PwC: Evolution of the healthcare industry

The healthcare industry is grappling with significant socioeconomic, structural and clinical changes which have cast in a period of profound disruption, says a PwC research report.

A summary of the research released today noted that healthcare industry is across the globe going through a period of profound disruption. A catalyst is mainly the rebalancing of private and public sectors in the funding of healthcare.

Such rebalancing will certainly be witnessed in South Africa and via the National Health Insurance which is being piloted by the department of health. The NHI is expected to be phased in over a period of 14 years but government has said that a key element of the system, launch of the new central NHI fund, is envisaged in 2014/15.

Indeed government has said the NHI, designed to give all South Africans access to quality healthcare, will change the face of the healthcare sector.

PwC research said the way in which healthcare is financed and delivered is transforming the industry. Etienne Dreyer, an Associate Director within PwC’s Advisory Practice South Africa said “As the healthcare industry adapts to new demands, businesses and governments will have to change the way they deliver and pay for healthcare.”

There is a rebalancing of the public and private sectors in the financing and delivery of care. The dialogue between the public and private sectors is changing, as the global population ages and the prevalence of chronic disease rises in mature and growth countries alike. Both the public and private sectors realise they can’t address these challenges alone”.

While these winds change have some ruction, as witnessed in South Africa, the PwC research said healthcare industry leaders were upbeat in the short term.  Most CEOs expect to master the challenges, with 77% saying they are confident of generating higher revenues in the next 12 months, and 86% are confident of doing so over the next three years.

The research said three key trends were transforming the industry and they are common to almost every health system in the world, according to the survey report:

1. There is a rebalancing of the public and private sectors in the financing and delivery of care. The dialogue between the public and private sectors is changing, as the global population ages and the prevalence of chronic disease rises in mature and growth countries alike. Both the public and private sectors realise they can’t address these challenges alone.

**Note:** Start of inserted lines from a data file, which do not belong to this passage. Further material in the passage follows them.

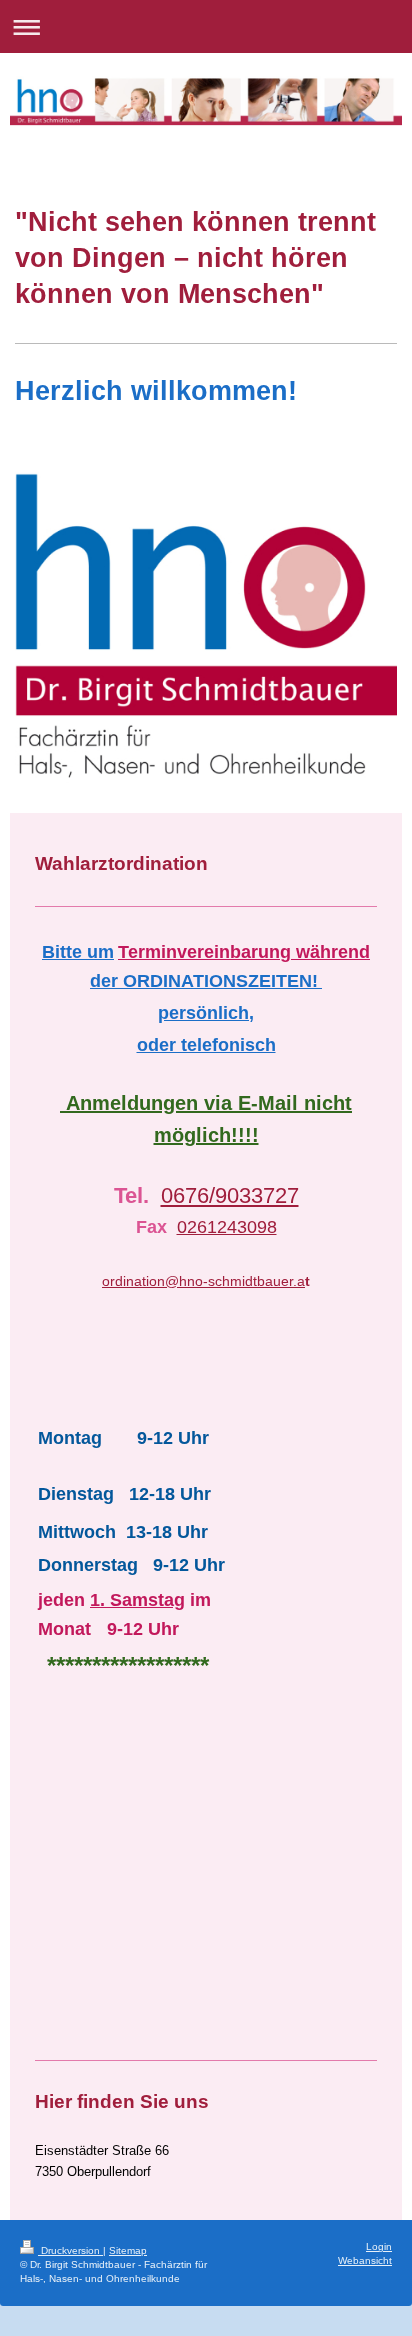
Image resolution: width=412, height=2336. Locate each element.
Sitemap (128, 2250)
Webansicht (365, 2260)
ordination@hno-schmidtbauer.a (203, 1281)
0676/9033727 (230, 1195)
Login (379, 2246)
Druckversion (70, 2250)
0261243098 (227, 1227)
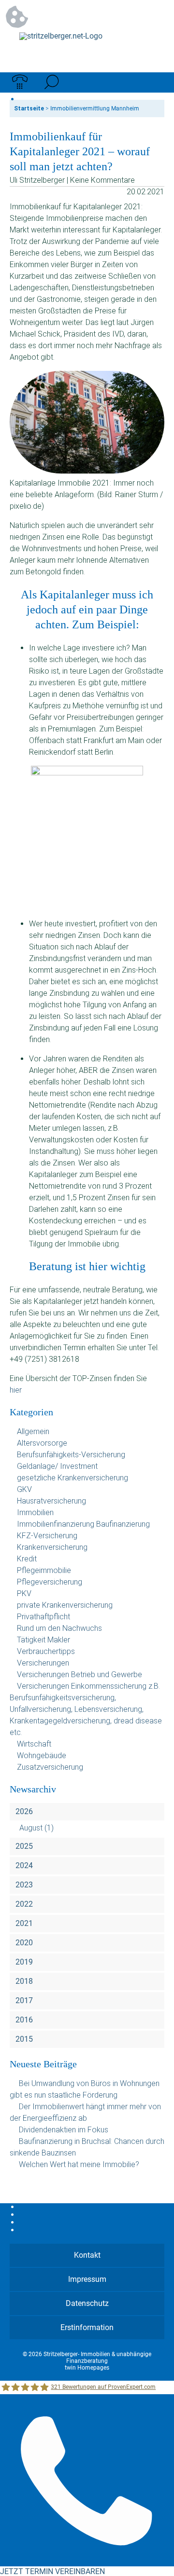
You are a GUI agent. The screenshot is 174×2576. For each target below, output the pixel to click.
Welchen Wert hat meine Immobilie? (80, 2164)
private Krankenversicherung (65, 1605)
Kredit (27, 1558)
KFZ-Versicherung (47, 1535)
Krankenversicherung (52, 1547)
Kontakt (87, 2255)
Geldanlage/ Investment (57, 1466)
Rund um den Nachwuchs (59, 1628)
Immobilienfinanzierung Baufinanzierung (83, 1524)
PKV (24, 1593)
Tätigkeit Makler (43, 1639)
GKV (24, 1489)
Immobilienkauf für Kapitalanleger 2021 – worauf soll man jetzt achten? (80, 151)
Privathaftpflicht (43, 1616)
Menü (154, 82)
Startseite (29, 108)
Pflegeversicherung (49, 1581)
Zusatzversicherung (50, 1767)
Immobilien (35, 1512)
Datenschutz (87, 2303)
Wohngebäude (41, 1755)
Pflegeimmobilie (44, 1570)
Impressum (87, 2279)
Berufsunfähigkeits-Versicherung (71, 1454)
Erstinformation (87, 2327)
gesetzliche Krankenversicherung (72, 1477)
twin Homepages (87, 2367)
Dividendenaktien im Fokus (63, 2129)
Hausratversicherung (51, 1500)
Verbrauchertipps (46, 1651)
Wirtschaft (34, 1744)
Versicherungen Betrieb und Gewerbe (79, 1674)
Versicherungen (43, 1663)
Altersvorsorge (42, 1443)
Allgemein (33, 1431)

2. The healthcare sector is industrialising. Healthcare payers and providers are beginning to manage their operations as organisations in other industries do. Most sectors are also using ‘disruptive’ technologies, such as mobile devices and the Internet, to engage with consumers in new ways. Likewise, healthcare payers and providers are following suit.

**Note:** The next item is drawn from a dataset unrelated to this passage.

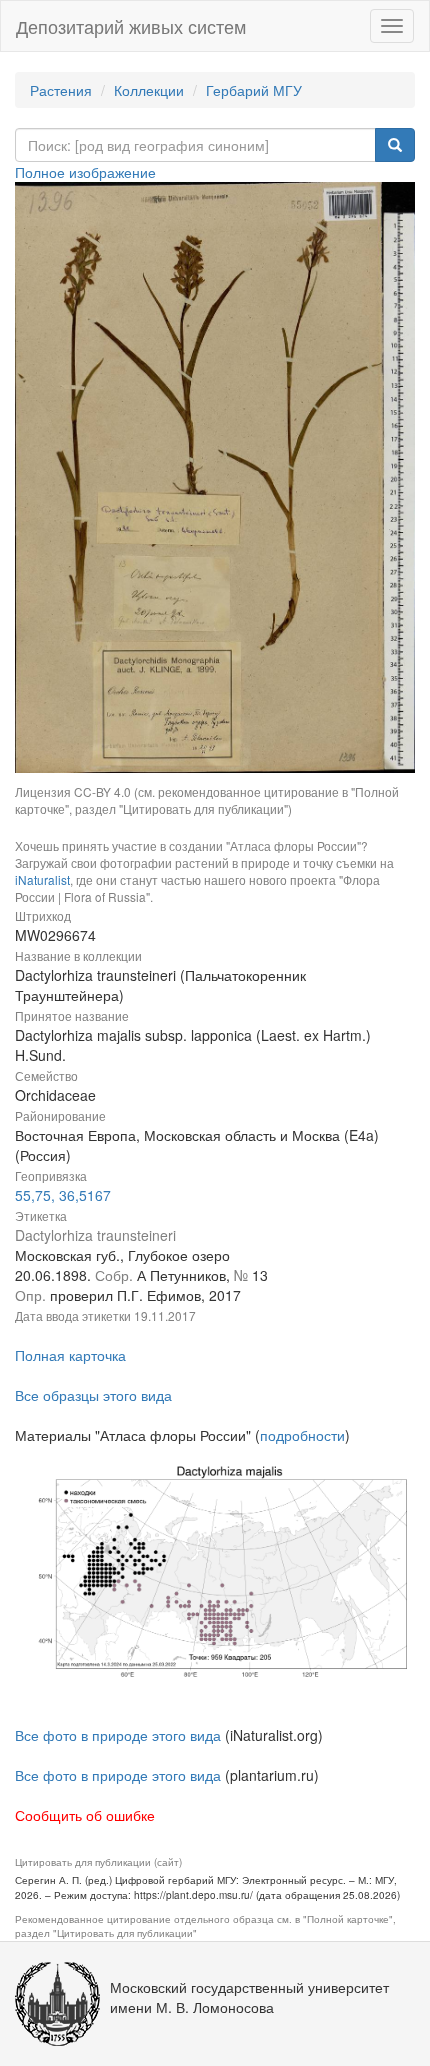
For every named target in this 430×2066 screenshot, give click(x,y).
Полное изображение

3. Healthcare is becoming a precision-based industry. With advances in geonomics and mass customisation, the healthcare industry is gradually moving away from population-based care to personalised care, with the ‘right treatment for the right person at the right time’. Precision medicine is still in its infancy. But it will eventually allow practitioners to prescribe drugs based on patients’ genetic profiles, thereby eliminating inappropriate or unnecessary treatments, reducing the incidence of adverse reactions, and ultimately, improving health outcomes.

Dreyer said “For South African healthcare organisations, the impact of new markets in Africa and a highly competitive domestic market has resulted in several new product offerings, geographic expansions and mergers/partnerships occurring”.

“With the approach of the National Health Insurance (NHI) legislation in the pipeline, healthcare organisations and their CEOs are following the global healthcare trend of innovating and providing solutions that will differentiate them from their competitors and position themselves for an active role in the NHI and across the African continent.”

The report said a 72% of healthcare CEOs surveyed were worried about the recent economic uncertainty. “They are also concerned about over-regulation. The majority of CEOs (79%) are generating anxiety about how governments will respond to debt and deficits”.

The report noted that last year 84% of CEOs in the healthcare sector said they were planning to cut costs. This year, the same number said they had implemented costs reductions over the past 12 months.

 CEOs in the healthcare sector realise they’re facing major challenges, said the report. “The pressure to provide better, faster and cheaper care is mounting as the world evolves demographically, socially and economically. Patients are also becoming more demanding, as consumerism takes hold”.

But it’s also clear from their responses that CEOs foresee future growth and know what’s needed to thrive amidst this turbulence. Dreyer concludes:  “They must make their organisations more agile, more appealing and more economically viable. And they’re working hard to achieve these goals.”